Thursday, April 9, 2009

Is It Ever OK To Swear?

For the past couple of years I've been reading books by Mark Driscoll and watching some of his messages on the internet. For the most part, everything he's said/taught/preached has been right on (I particularly enjoyed his take on "The Shack," and I thought he did a fantastic job in the "Does Satan Exist" debate), and I especially appreciate his reformed view of theology and ministry. I've read a couple of his books and have found them to be helpful and fun.

A couple weeks ago, though, I watched this message by Driscoll on a verse from 1 Peter (I can't remember which verse it was) about what it means to be a biblical man. Again, I thought he was right on, docrtinally, and he was funny and engaging. I thought he had a lot to say about what it means to be a man biblically, except there was one point at the end of his message that pretty much skewed everything else he had said (at least in my mind it did). In a moment of just anger and intensity, Driscoll swore.

I've known that Driscoll has had issues with his language, but I had never heard him swear in any of his messages, books, or speaking engagements until now. I also know that Driscoll has had to apologize and "repent" of his foul mouth on many, many occasions. I assume his reasoning for swearing (at least in the message I saw) was that this issue was important enough, and he was so righteously indignant about men shirking their biblical responsibility to be a godly man, that he thought the situation warranted a curse word, if for no other reason than to express his seriousness about the topic.

Swearing and vulgarity have become increasingly permissible in many Christian circles for a variety of reasons. But mostly, I think a lot of people think that swearing is permissible if they get "angry enough," or for dramatic effect. Is that really OK though? To tell you the truth, I personally thought that Driscoll's use of swearing severely damaged his credibility when it came to the content of the rest of his message (one of his main points was that mistreating and using women was a severe cop-out when it comes to biblical manhood, a shirking of one's responsibility). When Driscoll swore in his message, I found myself asking if a "real, biblical man" would really need to swear in making his point. I think it shows at least some kind of immaturity to not be able to express truth (especially biblical truth) without using vulgarity.

Cut to today. Phil Johnson posted this on his facebook page: it's an article on swearing by Eric Pement. He offers seven common "reasons" (it's probably more accurate to call them justifications) for swearing, and why they don't work when compared to scripture. He finds the seven most common reasons for swearing are:

1. To "relate" to the rest of the world.

2. To avoid hypocrisy (for instance, if a person thinks a swear word, they might as well say it - thus, to think about swearing but not actually swearing is supposedly hypocritical).
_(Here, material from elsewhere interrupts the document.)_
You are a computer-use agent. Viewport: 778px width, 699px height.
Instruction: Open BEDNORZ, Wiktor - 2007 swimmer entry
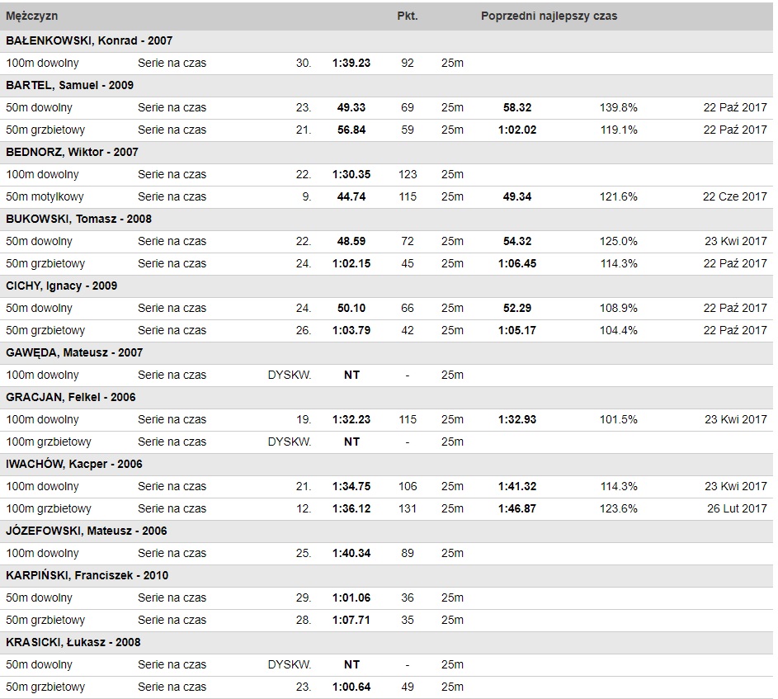pyautogui.click(x=72, y=152)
3. To break religious/Christian stereotypes.

4. Pressure, suffering, or persecution.

5. Because the words aren't bad - the intention behind them is what could be considered sin.

6. Because the Bible doesn't prohibit swearing - just slander, gossip, blasphemy, etc.

7. Because some "swear" words are in the Bible.

Pement goes on to explain why none of these are valid justifications for using filthy talk. I highly recommend the article to you.